■ Supplied material
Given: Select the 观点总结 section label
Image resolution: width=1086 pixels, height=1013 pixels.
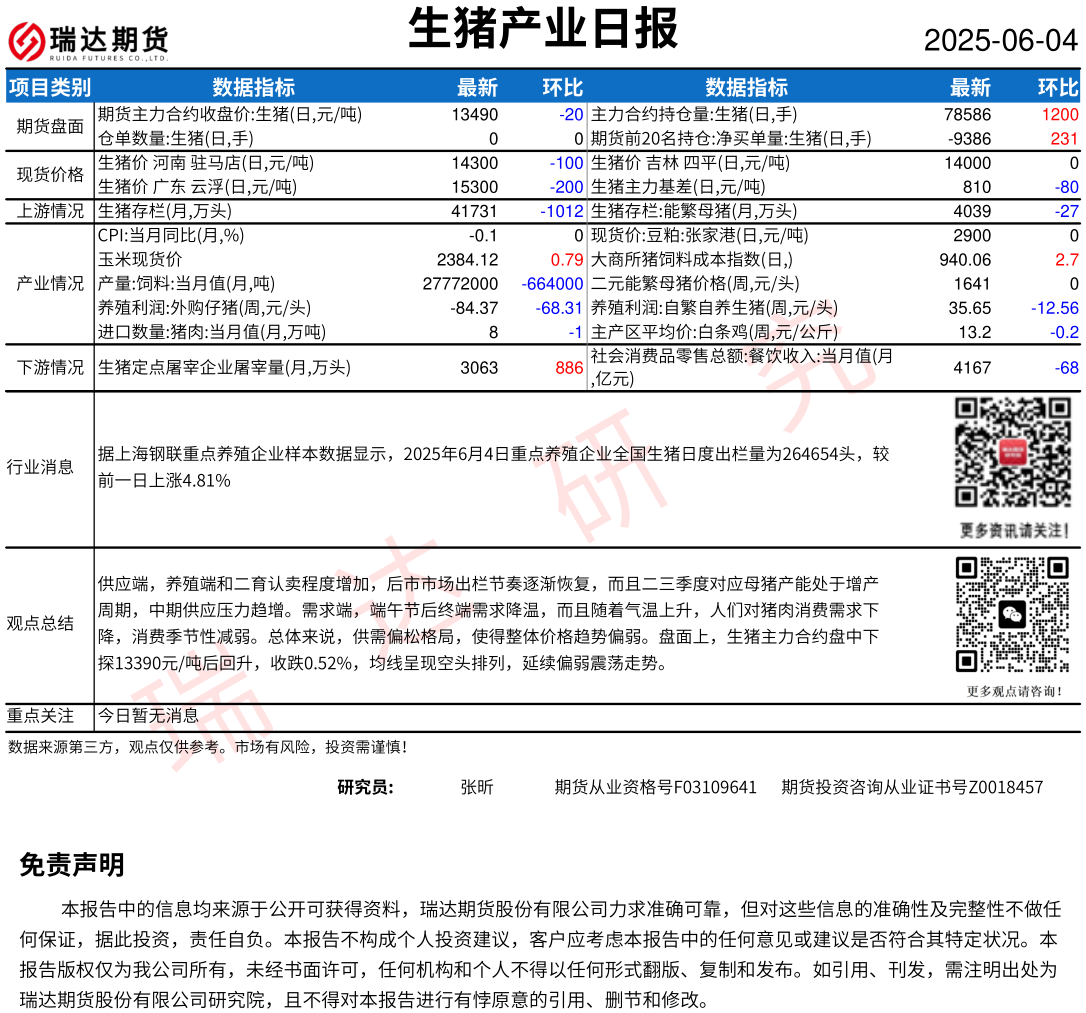Looking at the screenshot, I should (x=40, y=623).
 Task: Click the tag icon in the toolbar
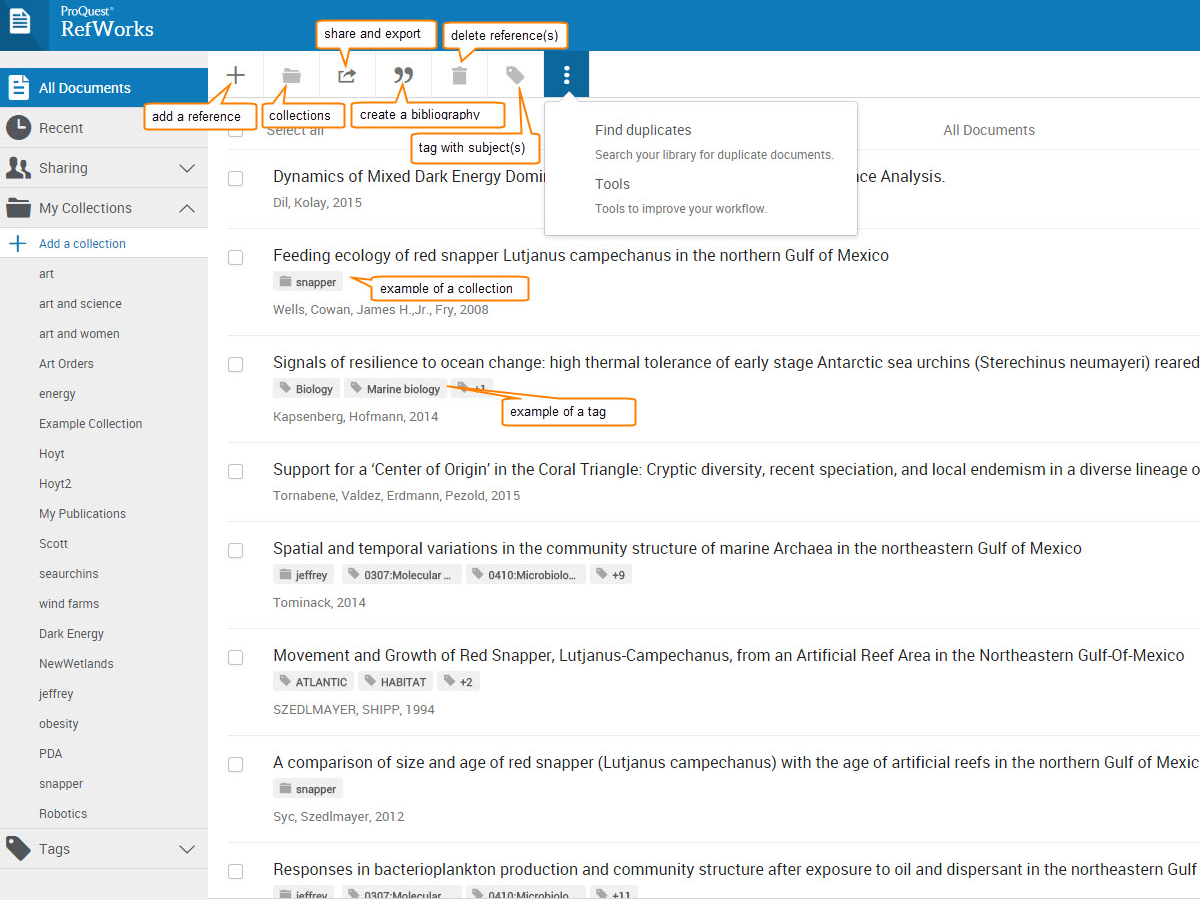(x=515, y=75)
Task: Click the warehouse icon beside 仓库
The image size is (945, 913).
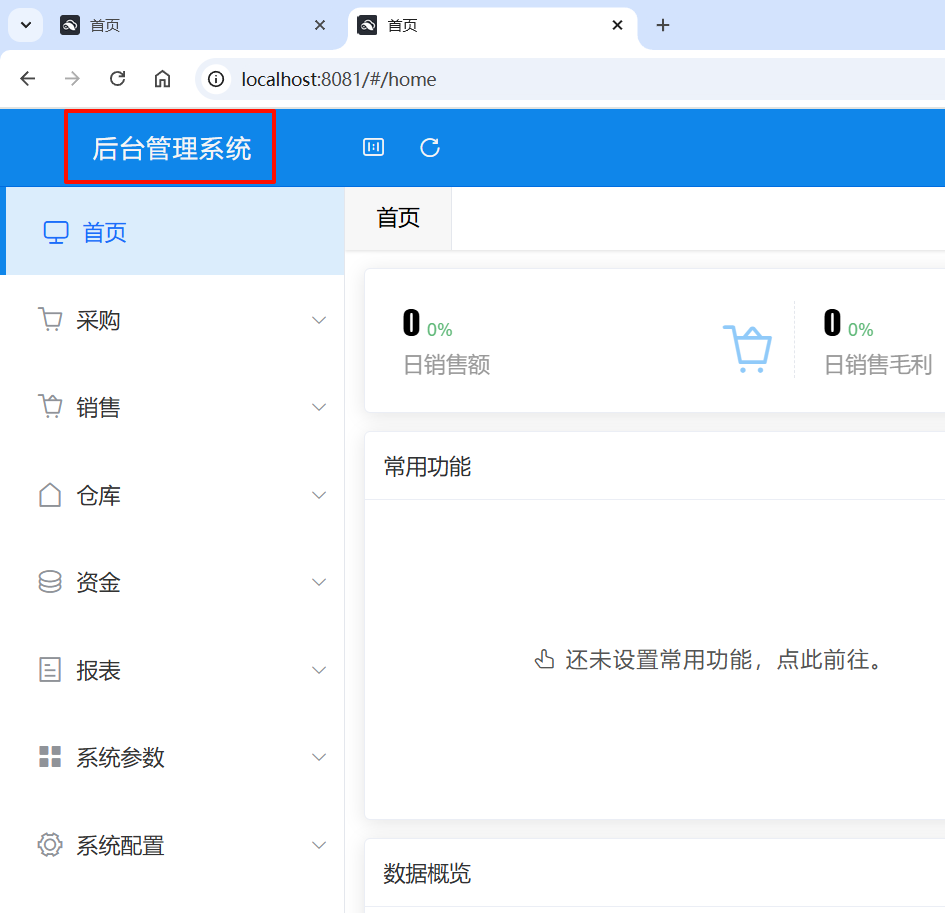Action: [49, 495]
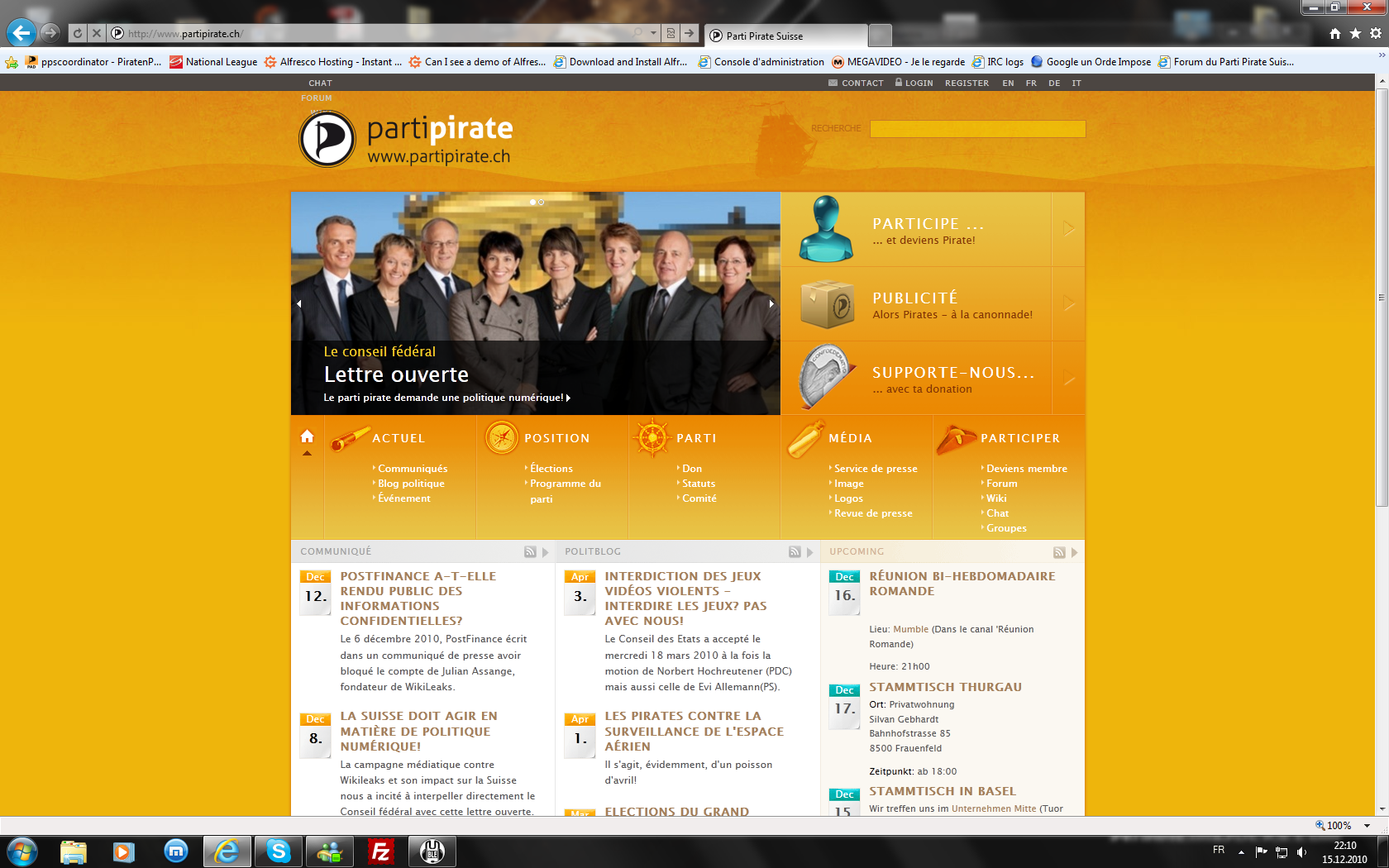
Task: Open the Parti Pirate Suisse browser tab
Action: point(785,36)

■ Prompt
Reproduce nothing but the lines that run from the line containing "Task: Click the warehouse icon beside 仓库" through the last line of the records, inclusive. Omit the pictures.

■ Your solution
Task: Click the warehouse icon beside 仓库
The image size is (945, 913).
Action: [49, 495]
Task: Open the Parti Pirate Suisse browser tab
Action: point(785,36)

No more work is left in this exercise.